In the episode "Homeward Bound", he goes to Alabama to find her and see her dying father. He assists in pulling the plug and on the ride home she cries in his lap. In "Nothing to Fear", they reconcile and she asks him to marry her. He initially agrees but later says he wants to spend the rest with her but declines. In 2x14 Charlotte forgives him until he says he's moving in with Violet. In 2x15, he reveals that Violet is pregnant, he is not the father, but he wants to help. He tells her that he loves her but she leaves saying that his first child should be with her.

Later Charlotte sleeps with Archer to push Cooper away. When she tells him, however, he refuses to give up on the relationship and pledges his love. Moved, she apologizes, and he says that he forgives her. They start fresh and everything goes well until Violet is attacked by a former patient, Katie. Cooper blames himself for not being there to protect her.

In the episode "Right Here, Right Now", he tells Charlotte that he is broke, and she pays to buy out his share of the practice. In the following episode, Charlotte joins the practice with a specialty in Sexology which makes him uncomfortable. He also feels emasculated, which is a running theme for him in season 3. In 3x07 Charlotte reveals that she was married before which causes tension between them and he breaks up with her later.

In 3x16 he comes back from a two-week vacation. She yells at him for abandoning her, and he says that it was a mistake to sleep with her. Later he walks in on her and Sheldon having sex. In 3x19 he works with Charlotte in a sex education session for the elderly. Also, he tells her that he wants to keep a professional relationship with her. In 3x20 Violet returns, and he almost kisses Charlotte.
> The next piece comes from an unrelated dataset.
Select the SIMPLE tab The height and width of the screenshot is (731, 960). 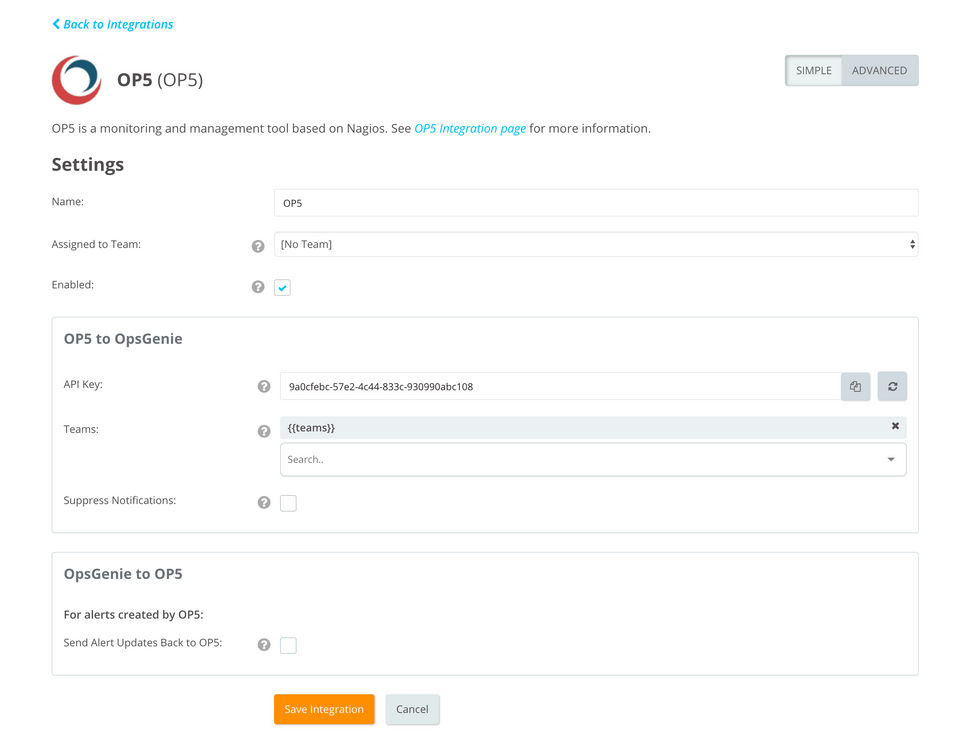(x=813, y=71)
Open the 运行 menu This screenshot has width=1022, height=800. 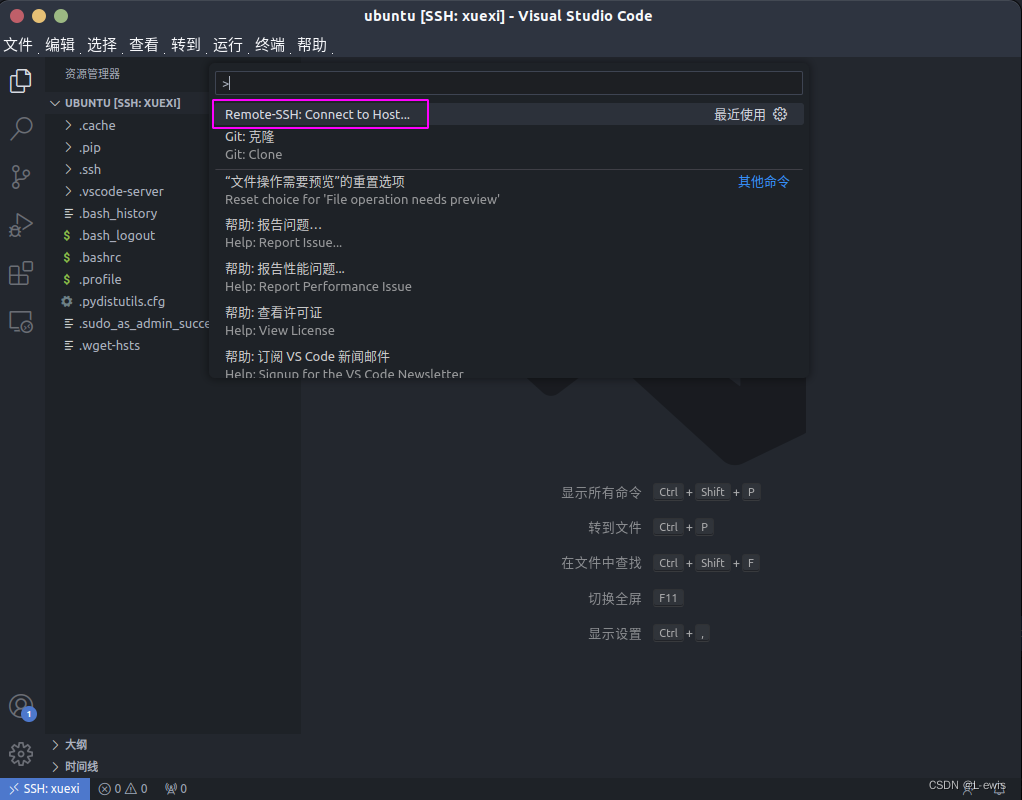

He tells Violet that his parents' had another son who died before him, and that he feels like he was a second choice for Charlotte. He tells Violet he's going to try to get Charlotte back. In 3x21 he testifies for Violet's custody for her and Pete's son Lucas. He admits to the judge that she should not get custody of Lucas. Violet slaps him. At the end, he tells Charlotte that he hasn't been himself and the people he loves are important and asks her out to dinner. In 3x22 they have sex in the beginning but he later brushes her off. At the end of the episode Violet forgives him and he admits to her that he loves Charlotte. So Violet tells him to go after Charlotte. So he does. In the season 3 finale 3x23 He proposes to Charlotte and later tells everyone in the waiting room that he's getting married.

At the end, he tells her that he should take back the proposal and do it the next day, because it was a crappy day to propose with the Dell dying and Maya almost dying. When she doubts his motives he tells her, "you are everything I never knew I wanted, I cannot live without you." She gives him back the ring and he asks, "I propose again tomorrow, what will you say?" and she says she's going to say yes. Charlotte and Cooper's relationship hits a bit of a rough patch after she is raped, however they overcome their issues and marry. In season 5, Cooper discovers that he has a son, Mason, and Cooper instantly bonds with his child and after a bit of a rocky start, Charlotte eventually bonds with him as well.
In the first episode of season 6 he and Charlotte find out they're pregnant with triplets girls, who they named - Georgia (name given by Charlotte, born 1st), Caroline (name given by Mason, born 2nd) and Rachel King-Freedman (name given by Cooper, born 3rd).